Turns out the WDT is enabled automatically for the ESP8266. Most of the library routines reset it so you may never even know it is running unless your program hangs in a loop.
Resources
My primary resource for researching ESP8266 WDT was:
Hardware and Software Timers
There is a hardware WDT and a software WDT. The HW WDT is always running and will reset the MCU after about 6 seconds if the HW WDT timer is not reset.

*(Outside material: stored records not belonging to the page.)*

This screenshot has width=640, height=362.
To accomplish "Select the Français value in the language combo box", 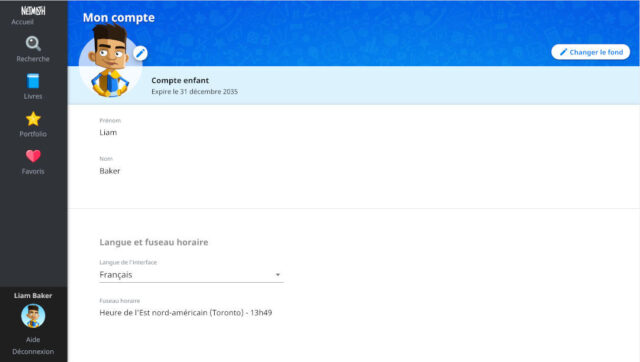I will (x=116, y=275).
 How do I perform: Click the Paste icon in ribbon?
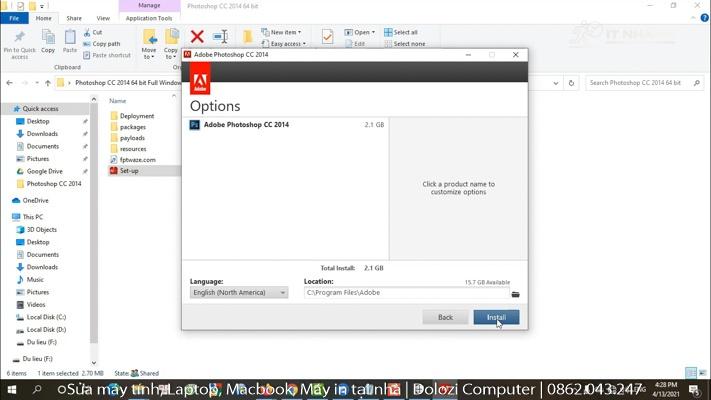[70, 40]
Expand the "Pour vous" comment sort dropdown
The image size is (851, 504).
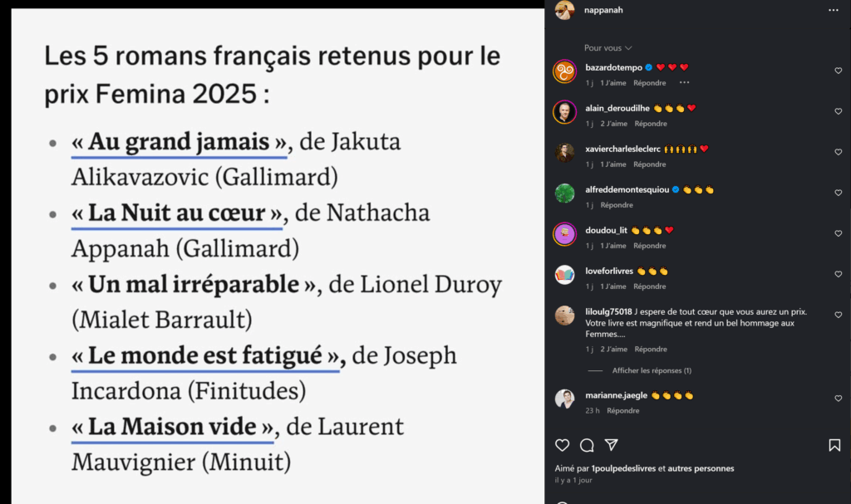click(x=608, y=48)
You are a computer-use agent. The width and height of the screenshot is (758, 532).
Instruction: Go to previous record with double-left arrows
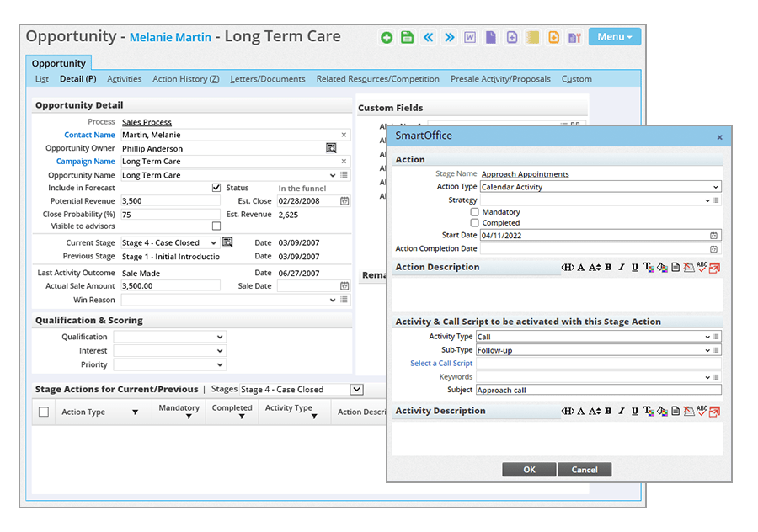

The SW WDT seems to reset the MCU at 1.5 about seconds. You can enable/disable the SW WDT, but not the HW WDT. There seems to be little point in disabling the SW WDT as you must reset it to also reset the HW WDT.
Enabling the Software WDT
As previously mentioned, the SW WDT is running by default. If you wish to disable it, the SW WDT is disabled with
ESP.wdtDisable();
The SW WDT is enabled with:
ESP.wdtEnable(msecs)
While you must pass a timeout value to wdtEnable, it is currently ignored.
Resetting, Kicking, Feeding the Dog
As mentioned before, most of the libraries will automatically reset the WDT for you so you should not have to do so. But if you are doing something compute bound that will take more than a second or so, you should manually reset the timer with
ESP.wdtFeed();
Summary
Unlike Teensy and Arduino, WDT is very easy to use. The downside is when the timer pops, the system just resets. You can’t jump to some code to handle the reset.